Write out, unaltered, each line from the top of the records below down to the line where "Ana Sayfa (57, 168)" appears, that line included.
(Stored data)
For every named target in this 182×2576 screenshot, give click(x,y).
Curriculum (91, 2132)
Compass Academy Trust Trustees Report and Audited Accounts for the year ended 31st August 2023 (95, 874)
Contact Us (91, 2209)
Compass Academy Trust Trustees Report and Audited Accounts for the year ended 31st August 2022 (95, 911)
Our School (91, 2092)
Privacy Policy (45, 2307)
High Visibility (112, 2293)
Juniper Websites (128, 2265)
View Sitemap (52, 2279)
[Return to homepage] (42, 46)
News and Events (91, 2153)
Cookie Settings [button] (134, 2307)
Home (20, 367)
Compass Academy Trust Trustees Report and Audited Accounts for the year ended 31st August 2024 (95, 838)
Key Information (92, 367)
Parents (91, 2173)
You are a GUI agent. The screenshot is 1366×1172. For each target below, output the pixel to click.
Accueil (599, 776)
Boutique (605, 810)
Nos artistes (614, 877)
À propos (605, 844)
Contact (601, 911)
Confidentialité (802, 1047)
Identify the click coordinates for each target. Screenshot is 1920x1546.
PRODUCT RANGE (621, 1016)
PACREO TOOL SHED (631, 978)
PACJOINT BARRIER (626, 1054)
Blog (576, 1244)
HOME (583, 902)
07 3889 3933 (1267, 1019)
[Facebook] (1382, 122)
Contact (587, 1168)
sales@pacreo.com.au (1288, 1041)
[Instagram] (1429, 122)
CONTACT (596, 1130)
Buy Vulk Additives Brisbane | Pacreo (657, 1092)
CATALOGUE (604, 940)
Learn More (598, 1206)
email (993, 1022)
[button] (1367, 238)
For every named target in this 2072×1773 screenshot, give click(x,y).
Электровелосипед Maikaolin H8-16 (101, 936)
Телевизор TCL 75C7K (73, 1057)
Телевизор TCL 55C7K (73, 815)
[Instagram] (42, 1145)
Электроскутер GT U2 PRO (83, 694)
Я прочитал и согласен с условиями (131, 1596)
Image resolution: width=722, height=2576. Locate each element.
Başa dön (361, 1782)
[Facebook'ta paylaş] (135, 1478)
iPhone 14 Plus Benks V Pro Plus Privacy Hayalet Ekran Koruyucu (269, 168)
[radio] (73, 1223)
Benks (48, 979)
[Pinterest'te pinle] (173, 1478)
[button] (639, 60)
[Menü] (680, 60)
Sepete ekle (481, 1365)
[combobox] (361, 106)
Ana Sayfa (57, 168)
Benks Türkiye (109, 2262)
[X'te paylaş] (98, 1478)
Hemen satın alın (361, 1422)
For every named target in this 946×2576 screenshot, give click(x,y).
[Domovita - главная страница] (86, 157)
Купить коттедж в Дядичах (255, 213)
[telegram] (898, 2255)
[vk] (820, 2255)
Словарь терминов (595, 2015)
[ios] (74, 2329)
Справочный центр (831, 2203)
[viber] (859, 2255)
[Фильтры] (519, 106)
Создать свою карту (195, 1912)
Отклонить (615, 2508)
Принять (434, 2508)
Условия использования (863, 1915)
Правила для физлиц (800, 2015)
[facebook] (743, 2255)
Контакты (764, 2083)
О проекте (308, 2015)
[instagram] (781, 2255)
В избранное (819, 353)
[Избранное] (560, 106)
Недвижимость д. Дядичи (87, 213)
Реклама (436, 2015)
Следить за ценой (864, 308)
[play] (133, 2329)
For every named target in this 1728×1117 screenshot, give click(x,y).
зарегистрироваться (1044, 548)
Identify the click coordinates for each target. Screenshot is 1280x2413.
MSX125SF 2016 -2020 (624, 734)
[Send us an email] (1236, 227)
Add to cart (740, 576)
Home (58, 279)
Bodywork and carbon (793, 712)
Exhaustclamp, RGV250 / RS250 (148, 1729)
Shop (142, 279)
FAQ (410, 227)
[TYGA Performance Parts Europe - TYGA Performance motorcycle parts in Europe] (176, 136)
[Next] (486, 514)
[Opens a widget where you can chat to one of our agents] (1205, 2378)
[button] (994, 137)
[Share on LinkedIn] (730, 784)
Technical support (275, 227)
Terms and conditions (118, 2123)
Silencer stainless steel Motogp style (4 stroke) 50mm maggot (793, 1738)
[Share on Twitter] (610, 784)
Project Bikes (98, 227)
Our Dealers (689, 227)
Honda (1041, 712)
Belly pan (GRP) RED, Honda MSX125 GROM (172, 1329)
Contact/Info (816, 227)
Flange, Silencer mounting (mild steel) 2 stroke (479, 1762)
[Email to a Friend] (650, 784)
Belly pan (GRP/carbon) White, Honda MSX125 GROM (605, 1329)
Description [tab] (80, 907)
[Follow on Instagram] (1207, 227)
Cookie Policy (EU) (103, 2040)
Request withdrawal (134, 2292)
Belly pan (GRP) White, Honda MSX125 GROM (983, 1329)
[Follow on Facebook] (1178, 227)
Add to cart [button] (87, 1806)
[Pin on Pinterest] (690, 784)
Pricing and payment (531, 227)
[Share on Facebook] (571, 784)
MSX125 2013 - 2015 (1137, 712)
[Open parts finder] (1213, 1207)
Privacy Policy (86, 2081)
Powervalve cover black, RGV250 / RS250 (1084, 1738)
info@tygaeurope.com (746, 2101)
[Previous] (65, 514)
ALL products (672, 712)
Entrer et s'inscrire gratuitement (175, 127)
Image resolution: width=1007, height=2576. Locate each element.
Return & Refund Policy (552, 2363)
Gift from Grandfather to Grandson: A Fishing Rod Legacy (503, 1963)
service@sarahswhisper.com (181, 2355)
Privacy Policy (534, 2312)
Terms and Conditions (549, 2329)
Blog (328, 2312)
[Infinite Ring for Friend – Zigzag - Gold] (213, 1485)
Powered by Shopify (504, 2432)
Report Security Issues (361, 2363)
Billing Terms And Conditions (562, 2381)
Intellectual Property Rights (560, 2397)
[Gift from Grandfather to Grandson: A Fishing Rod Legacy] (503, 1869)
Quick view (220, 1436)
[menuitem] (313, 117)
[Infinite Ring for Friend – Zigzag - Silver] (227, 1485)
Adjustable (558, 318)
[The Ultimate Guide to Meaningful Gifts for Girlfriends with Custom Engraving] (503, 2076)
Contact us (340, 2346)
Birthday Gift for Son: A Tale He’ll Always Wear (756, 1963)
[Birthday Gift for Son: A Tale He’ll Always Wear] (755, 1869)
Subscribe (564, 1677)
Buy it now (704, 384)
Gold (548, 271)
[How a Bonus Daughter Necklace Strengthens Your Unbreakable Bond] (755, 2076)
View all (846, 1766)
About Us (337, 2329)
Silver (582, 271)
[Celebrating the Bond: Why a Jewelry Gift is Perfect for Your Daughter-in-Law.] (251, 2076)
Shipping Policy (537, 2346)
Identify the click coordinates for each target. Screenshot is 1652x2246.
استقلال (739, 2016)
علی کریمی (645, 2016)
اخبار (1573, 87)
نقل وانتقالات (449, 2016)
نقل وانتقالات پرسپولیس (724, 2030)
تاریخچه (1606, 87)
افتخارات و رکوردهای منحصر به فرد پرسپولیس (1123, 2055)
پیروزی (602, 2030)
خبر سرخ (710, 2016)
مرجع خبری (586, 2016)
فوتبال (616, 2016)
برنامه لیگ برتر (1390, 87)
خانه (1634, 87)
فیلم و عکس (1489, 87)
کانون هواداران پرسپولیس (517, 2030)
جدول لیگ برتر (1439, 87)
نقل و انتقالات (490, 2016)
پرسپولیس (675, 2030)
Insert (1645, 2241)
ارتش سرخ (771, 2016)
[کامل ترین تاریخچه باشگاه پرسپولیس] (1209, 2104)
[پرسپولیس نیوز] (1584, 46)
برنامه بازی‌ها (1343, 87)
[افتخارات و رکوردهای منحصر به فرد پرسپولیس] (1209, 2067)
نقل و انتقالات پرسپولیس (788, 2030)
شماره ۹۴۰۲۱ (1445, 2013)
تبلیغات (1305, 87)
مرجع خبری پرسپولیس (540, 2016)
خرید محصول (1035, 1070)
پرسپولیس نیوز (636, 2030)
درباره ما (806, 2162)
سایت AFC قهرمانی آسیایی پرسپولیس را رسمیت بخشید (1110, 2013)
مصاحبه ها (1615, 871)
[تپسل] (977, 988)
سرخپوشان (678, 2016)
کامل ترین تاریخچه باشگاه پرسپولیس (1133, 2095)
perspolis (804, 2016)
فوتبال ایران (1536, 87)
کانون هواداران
(End Stored data)
§ **Answer space**
For every named target in this 182×2576 screenshot, give click(x,y).
Curriculum (91, 2132)
Compass Academy Trust Trustees Report and Audited Accounts for the year ended 31st August 2023 (95, 874)
Contact Us (91, 2209)
Compass Academy Trust Trustees Report and Audited Accounts for the year ended 31st August 2022 (95, 911)
Our School (91, 2092)
Privacy Policy (45, 2307)
High Visibility (112, 2293)
Juniper Websites (128, 2265)
View Sitemap (52, 2279)
[Return to homepage] (42, 46)
News and Events (91, 2153)
Cookie Settings [button] (134, 2307)
Home (20, 367)
Compass Academy Trust Trustees Report and Audited Accounts for the year ended 31st August 2024 (95, 838)
Key Information (92, 367)
Parents (91, 2173)
You are a GUI agent. The screenshot is 1366×1172. For each target below, output the pixel to click.
Accueil (599, 776)
Boutique (605, 810)
Nos artistes (614, 877)
À propos (605, 844)
Contact (601, 911)
Confidentialité (802, 1047)
Identify the click coordinates for each target. Screenshot is 1920x1546.
PRODUCT RANGE (621, 1016)
PACREO TOOL SHED (631, 978)
PACJOINT BARRIER (626, 1054)
Blog (576, 1244)
HOME (583, 902)
07 3889 3933 (1267, 1019)
[Facebook] (1382, 122)
Contact (587, 1168)
sales@pacreo.com.au (1288, 1041)
[Instagram] (1429, 122)
CONTACT (596, 1130)
Buy Vulk Additives Brisbane | Pacreo (657, 1092)
CATALOGUE (604, 940)
Learn More (598, 1206)
email (993, 1022)
[button] (1367, 238)
For every named target in this 2072×1773 screenshot, give click(x,y).
Электровелосипед Maikaolin H8-16 (101, 936)
Телевизор TCL 75C7K (73, 1057)
Телевизор TCL 55C7K (73, 815)
[Instagram] (42, 1145)
Электроскутер GT U2 PRO (83, 694)
Я прочитал и согласен с условиями (131, 1596)
Image resolution: width=722, height=2576. Locate each element.
Başa dön (361, 1782)
[Facebook'ta paylaş] (135, 1478)
iPhone 14 Plus Benks V Pro Plus Privacy Hayalet Ekran Koruyucu (269, 168)
[radio] (73, 1223)
Benks (48, 979)
[Pinterest'te pinle] (173, 1478)
[button] (639, 60)
[Menü] (680, 60)
Sepete ekle (481, 1365)
[combobox] (361, 106)
Ana Sayfa (57, 168)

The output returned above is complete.